SUPPLIED RECORDS:
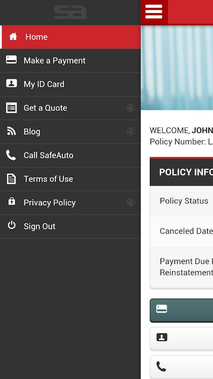Viewport: 213px width, 379px height.
Task: Click the power icon beside Sign Out
Action: point(12,225)
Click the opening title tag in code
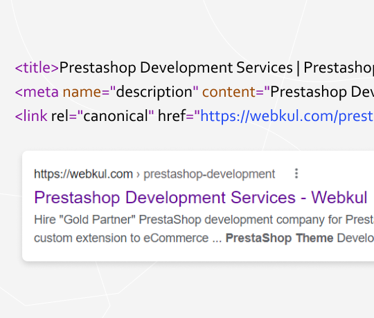The height and width of the screenshot is (318, 374). click(37, 67)
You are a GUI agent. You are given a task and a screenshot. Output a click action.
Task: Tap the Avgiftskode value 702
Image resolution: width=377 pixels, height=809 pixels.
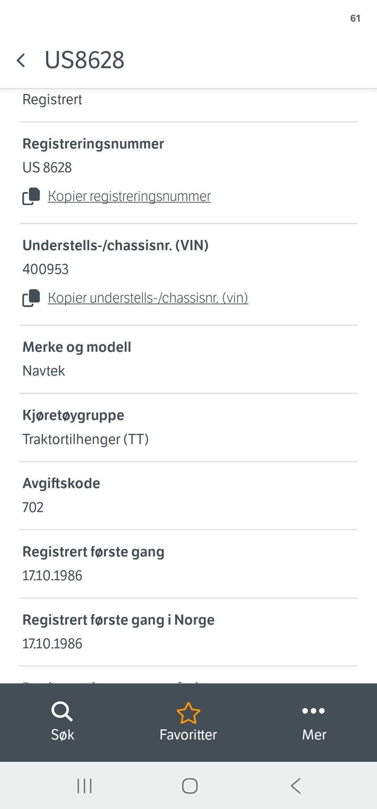pyautogui.click(x=33, y=507)
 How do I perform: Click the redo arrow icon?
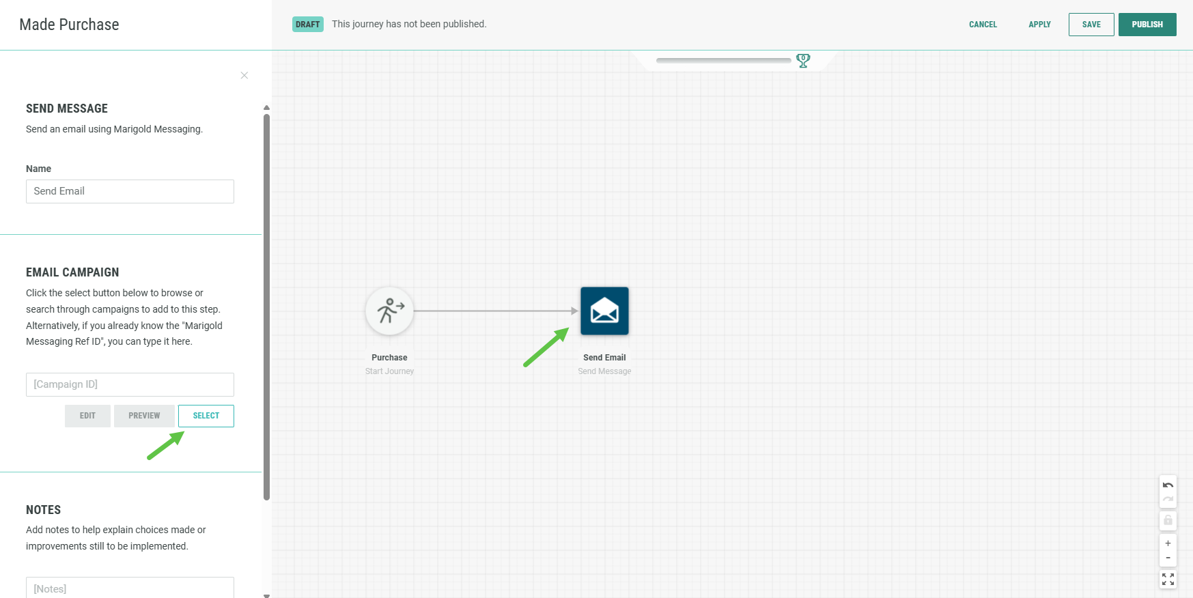click(x=1168, y=499)
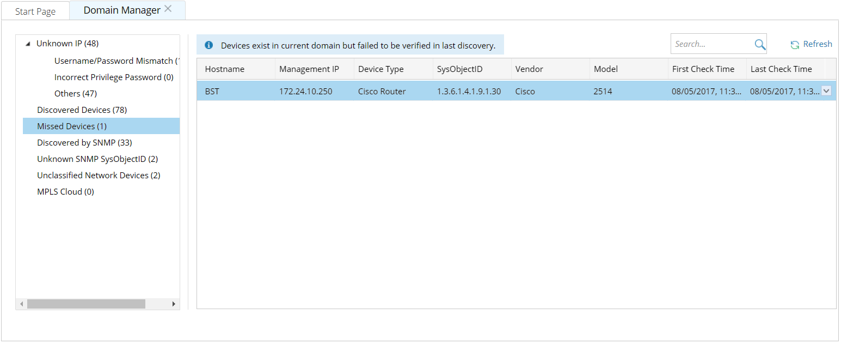This screenshot has width=841, height=344.
Task: Click the blue info icon
Action: tap(208, 45)
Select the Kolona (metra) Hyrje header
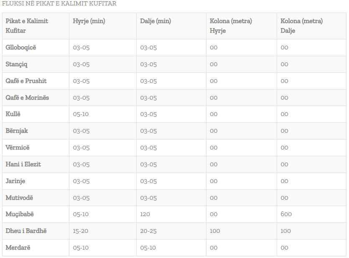Screen dimensions: 349x258 tap(231, 26)
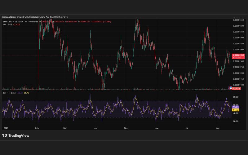The width and height of the screenshot is (248, 155).
Task: Click the 20.00 level on the RSI scale
Action: pyautogui.click(x=236, y=121)
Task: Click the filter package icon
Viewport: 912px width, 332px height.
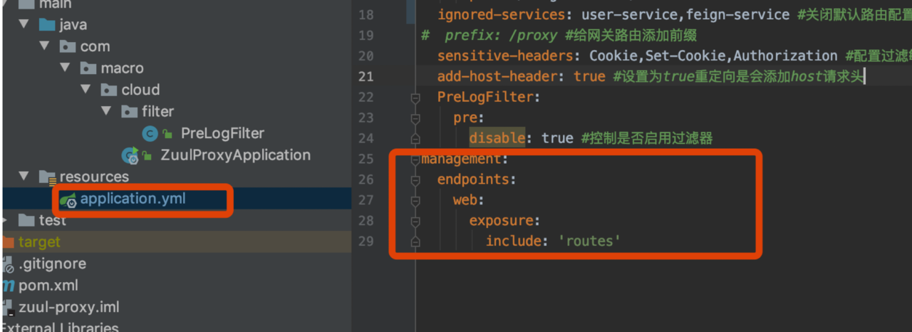Action: tap(130, 112)
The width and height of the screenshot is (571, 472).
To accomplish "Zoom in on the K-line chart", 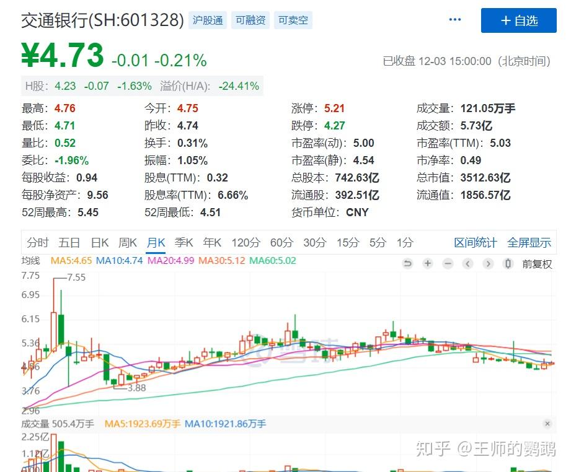I will coord(428,264).

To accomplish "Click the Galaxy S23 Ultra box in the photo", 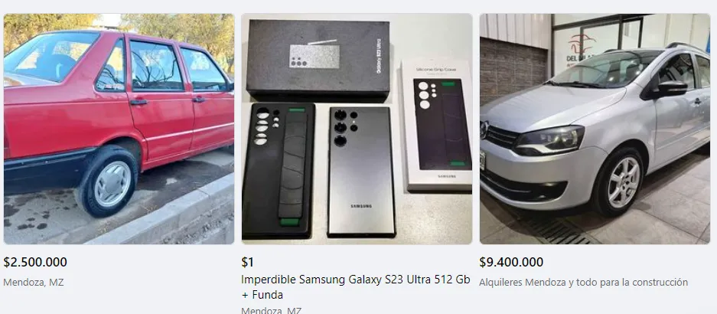I will coord(318,60).
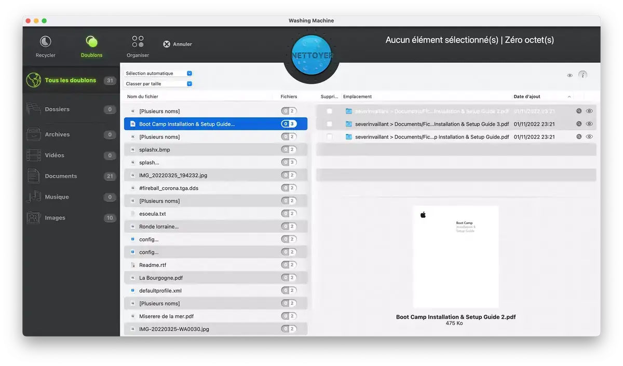623x366 pixels.
Task: Click the Musique category icon
Action: [x=34, y=197]
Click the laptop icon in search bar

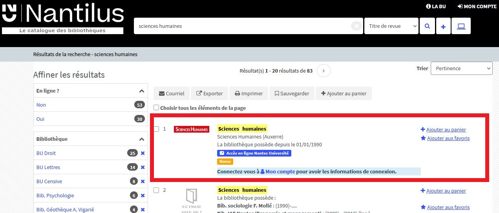[x=461, y=26]
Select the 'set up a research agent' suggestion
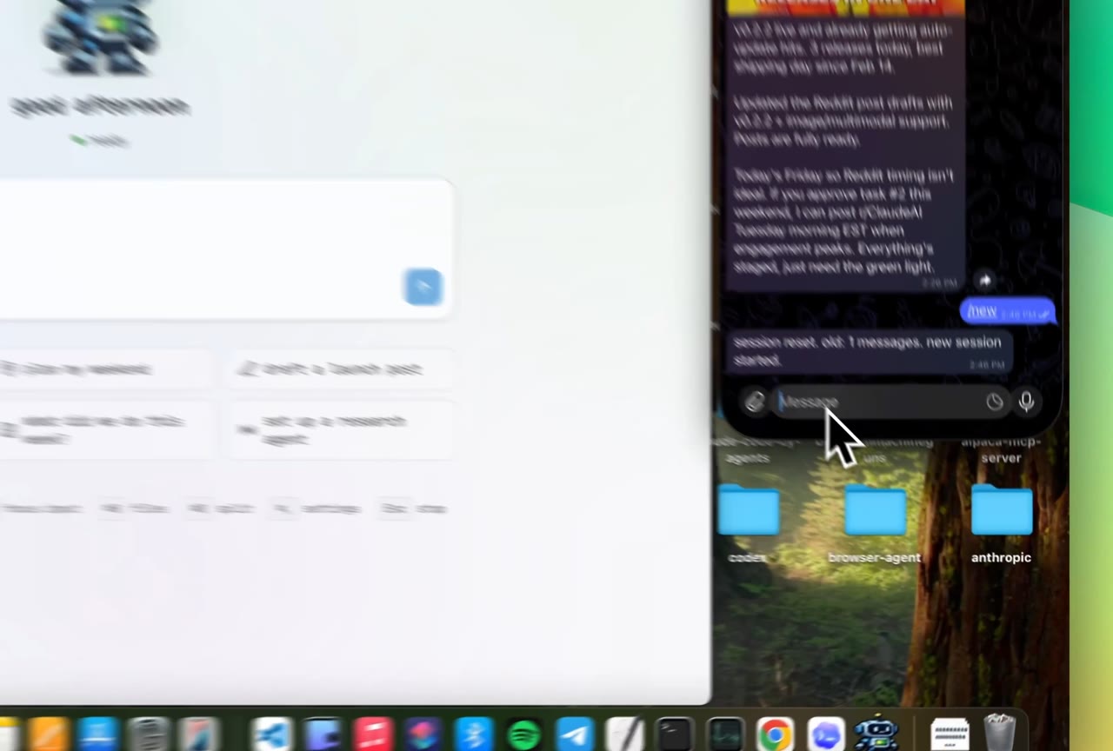Image resolution: width=1113 pixels, height=751 pixels. coord(339,430)
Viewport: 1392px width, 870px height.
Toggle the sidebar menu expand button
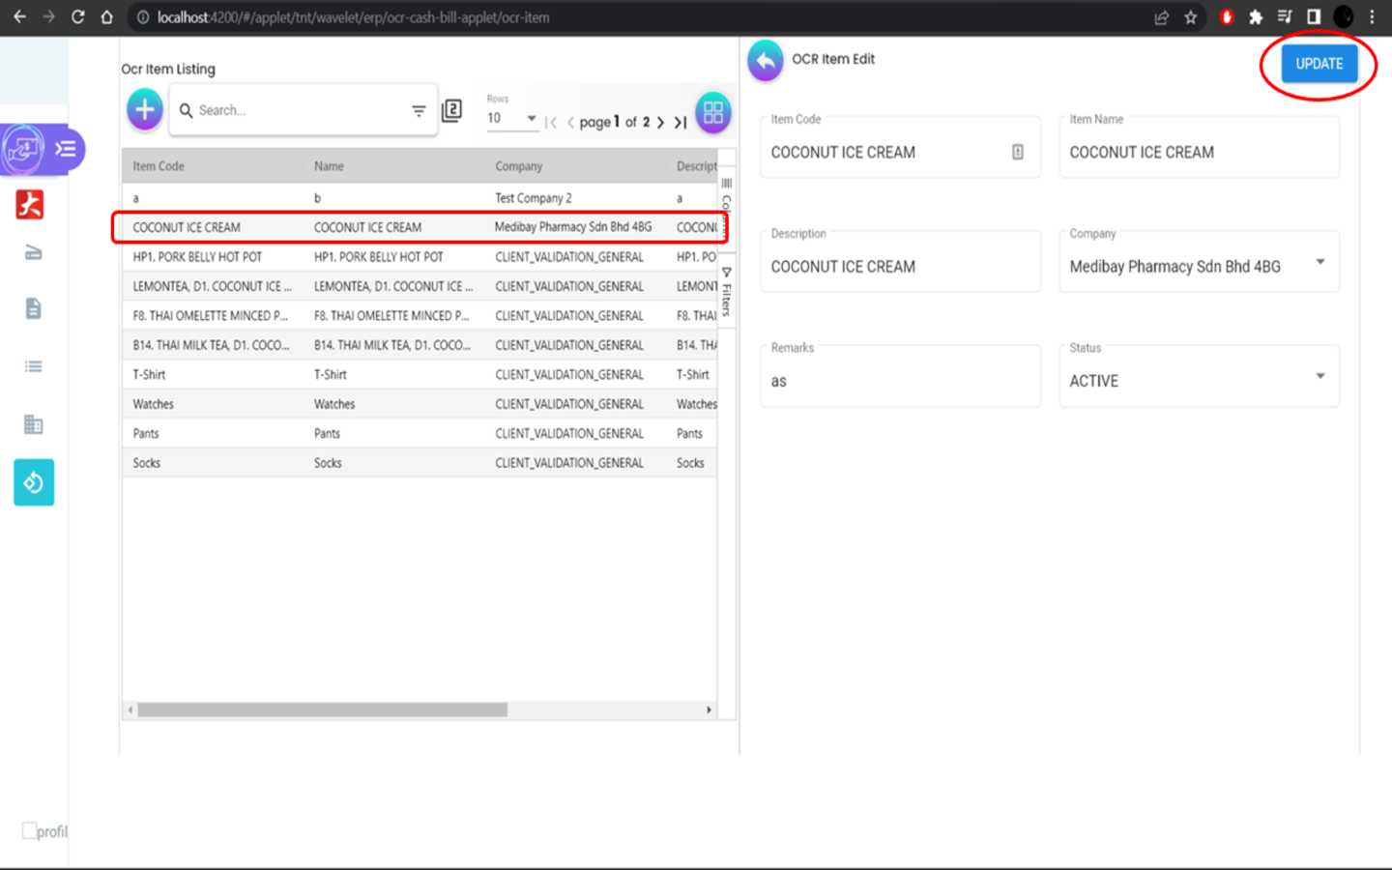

WHAT THE TASK ASKS: Write out exactly the lines from the one containing "Select the 'set" to the last line of the records above, both included, and leave out any pictures.

RESPONSE AREA:
Select the 'set up a research agent' suggestion
Image resolution: width=1113 pixels, height=751 pixels. coord(339,430)
Viewport: 1392px width, 870px height.
Toggle the sidebar menu expand button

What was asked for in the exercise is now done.